Arif Ay  born in 1952. One of the most influential poets of his generation published nine collections. Revolutionary themes lie at the heart of his inspiration. Also written short stories, and articles on literature and politics. Graduated from Ankara University where he read Turkish Literature and Islamic Theology. The author of numerous short stories, he graphically describes the poverty of the common man in Turkey. His prose is informed by the same lyrical fervour as marks his verse.

Introduction

Arif Ay's first book bears the title HIRA. The name is significant; Hira is the name of the cave where The Prophet Muhammad first received a revelation. Ay sees the poetic role as closely paralleling the prophetic: both prophet and poet exemplify the vates. This essentially religious vision of the poet's place in society pervades all his work and helps explain the unpoetic title of his second collection: Dosyalar (dossiers). A dossier is a file the secret police keeps on a person, particularly if he be a dissident.

Ay dissents from the received view of Turkish history as imparted by state organs and institutions; he views with dismay the collapse of national institutions following the first World War, when they were replaced with institutions on the western model. In his verse he laments the passing of a culture and its replacement with a wasteland of the spirit; but his work with its appeal to the youth who flock to his readings in Ankara, makes Yevtushenko seem a closer analogue than Eliot. The secret of his appeal lies not only in his scorn for the conventional hypocrisy (as seen in Ramp included in the present selection) but in the directness of his voice, sometimes compared to a clenched fist in its relentless ambiguity.

He writes in vers libre which became fashionable in Turkey from the '40s onward, using modern methods to indite modernism. His most recent collection iirin Kandilleri (Candles of Poetry) uses the same metric form as the previous collections. Critics hailed it as his most mature work, establishing him as a major figure amongst contemporary poets.

His voice cries aloud, the tone bitter. He stigmatises the hypocrisy that is so much a part of the social scene, ironically counsels himself to sleep:

sleep, sleep, go to bed and sleep

that's what they taught you

on your first day at school

The cash nexus, with its all-pervasive materialism, is seen as having sapped the moral values underpinning the Turkish spirit. A nation cut off from its spiritual roots (the forgotten alphabet refers to Arabic, the language of the Qur'an) ultimately faces extinction, this long sleep which the somnolent system state education anticipates.

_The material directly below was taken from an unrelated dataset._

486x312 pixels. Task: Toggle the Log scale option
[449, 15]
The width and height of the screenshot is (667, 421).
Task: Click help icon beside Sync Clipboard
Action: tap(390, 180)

Time, a haiku, expresses the poet's sense of futility. Another haikuesque piece, Horses, conveys with epigrammatic concision a meaning not immediately apparent to a non-Turk. The Turks were a race of hardy horsemen out of Central Asia: the horse is for them a symbol of what they were when they formed the vanguard of Islam. Such a horse, divinely appointed or assigned, is riderless because he is the vehicle of faith itself, of the supernatural truth of Islam. Horses amount to a repetitive, almost obsessive image. In Ostlers the nostalgia for a remote Turko-Islamic past causes the poet to imagine himself dead:

like a flowering sky

the night rises over my skull

His poetry is affirmative as well as destructive. And Labour, with its echoes of Horace, replaces the Latin poet's faith in the poetic faculty with a religious faith in the eternal edifice of supernatural, religious truth. In the Qur'an the believer is referred to as a labourer, who labours in the vineyard of the Lord. God said:

And their Lord accepted (their prayers):

      “Never will I suffer to be lost the work

      of any of you, whether male or female;

      you are (the offspring) of one another.

      So those who emigrated, and were expelled

      from their homes, and suffered harm in

      My cause, and fought and were slain, assuredly,

      I will remit from them their sins, and admit them

      into gardens beneath which rivers flow; a reward

      from Allah, and with Allah is the best of rewards.”

                                                                 (Qur'an'_ Kerim, 3:195)

Ay's popularity rests in part on his skill in love poetry. Asking is included here as an example of this genre, showing another side of Ay's inspiration.

A gentler mood suffuses his verse at these moments.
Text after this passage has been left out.